Purpose: The novel deterministic radiation transport algorithm, Acuros XB (AXB), has shown great potential for accurate heterogeneous dose calculation. However, the clinical impact between AXB and other currently used algorithms still needs to be elucidated for translation between these algorithms. The purpose of this study was to investigate the impact of AXB for heterogeneous dose calculation in lung cancer for intensity-modulated radiation therapy (IMRT) and volumetric-modulated arc therapy (VMAT).
Methods: The thorax phantom from the Radiological Physics Center (RPC) was used for this study. IMRT and VMAT plans were created for the phantom in the Eclipse 11.0 treatment planning system. Each plan was delivered to the phantom three times using a Varian Clinac iX linear accelerator to ensure reproducibility. Thermoluminescent dosimeters (TLDs) and Gafchromic EBT2 film were placed inside the phantom to measure delivered doses. The measurements were compared with dose calculations from AXB 11.0.21 and the anisotropic analytical algorithm (AAA) 11.0.21. Two dose reporting modes of AXB, dose-to-medium in medium (Dm,m) and dose-to-water in medium (Dw,m), were studied. Point doses, dose profiles, and gamma analysis were used to quantify the agreement between measurements and calculations from both AXB and AAA. The computation times for AAA and AXB were also evaluated.
Results: For the RPC lung phantom, AAA and AXB dose predictions were found in good agreement to TLD and film measurements for both IMRT and VMAT plans. TLD dose predictions were within 0.4%-4.4% to AXB doses (both Dm,m and Dw,m); and within 2.5%-6.4% to AAA doses, respectively. For the film comparisons, the gamma indexes (± 3%∕3 mm criteria) were 94%, 97%, and 98% for AAA, AXB_Dm,m, and AXB_Dw,m, respectively. The differences between AXB and AAA in dose-volume histogram mean doses were within 2% in the planning target volume, lung, heart, and within 5% in the spinal cord. However, differences up to 8% between AXB and AAA were found at lung∕soft tissue interface regions for individual IMRT fields. AAA was found to be 5-6 times faster than AXB for IMRT, while AXB was 4-5 times faster than AAA for VMAT plan.

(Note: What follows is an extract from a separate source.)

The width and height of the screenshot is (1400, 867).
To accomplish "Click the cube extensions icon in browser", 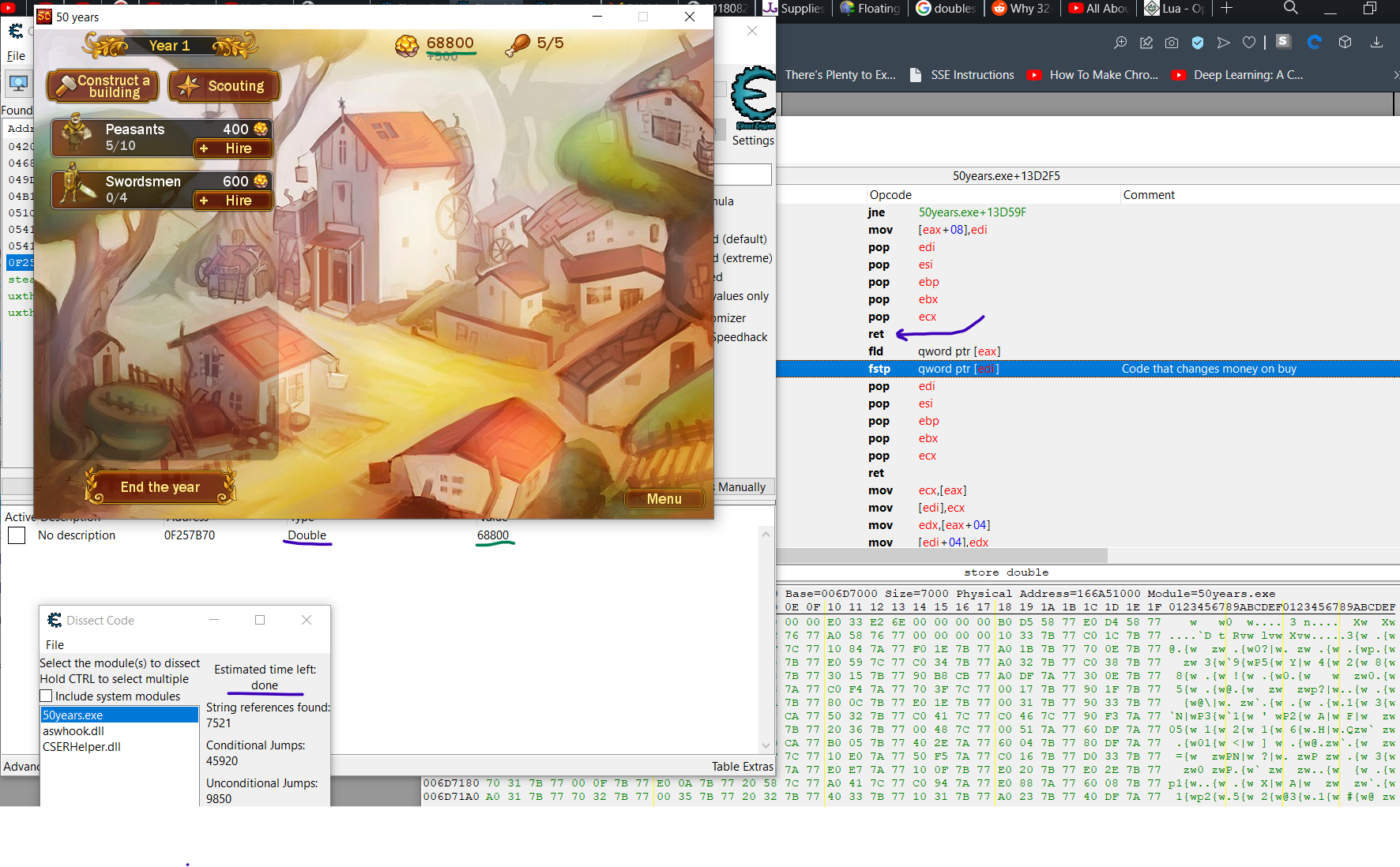I will pyautogui.click(x=1345, y=43).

Conclusions: AXB is satisfactorily accurate for the dose calculation in lung cancer for both IMRT and VMAT plans. The differences between AXB and AAA are generally small except in heterogeneous interface regions. AXB Dw,m and Dm,m calculations are similar inside the soft tissue and lung regions. AXB can benefit lung VMAT plans by both improving accuracy and reducing computation time.